On the death of her mother, a young girl is sent from the life she knows in India to the English boarding school her mother attended as a child. Her reception there isn’t warm and settling in isn’t made any easier by the need to hide her ‘visions’ which tend to come true.
When she covers for the school’s social leader the two become friends and she finds herself part of a secret society accessing supernatural powers. All is well to start, suddenly she sees a future other than the one Victorian society dictates for her and her friends, but the magic has a dark side and she soon discovers it is her destiny to rebalance this magical world.
This book is set in 1895 and the anachronistic first line almost had me putting it down but I’m glad I didn’t. Other than the occasional linguistic time slips (when the characters have a tendency to sound like modern 16 year olds) the story depicts life in this age nicely.

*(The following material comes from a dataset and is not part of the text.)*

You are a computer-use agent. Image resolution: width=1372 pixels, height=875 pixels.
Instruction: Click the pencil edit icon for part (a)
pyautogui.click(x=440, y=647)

The social structure of the school and the attitude of its ruling student elite were very well portrayed. There is strong undercurrent of frustration at predetermined futures, repressed sexuality, the stress of secrets kept in order for the individuals to appear as society expects them to and fear of the consequences of being found out.
While I spotted the main twist well in advance it didn’t decrease my enjoyment of the book so much as pull me in that little bit more. And I’m not sure if my anticipation of certain events was a function of pure paranoia on my part or an ability to see what the character’s naivety hid from them (it is, after all, a long time since I was a member of the young adult target audience).
This story could stand alone but it is the first of a trilogy and I will most definitely be reading the rest.-Lynn.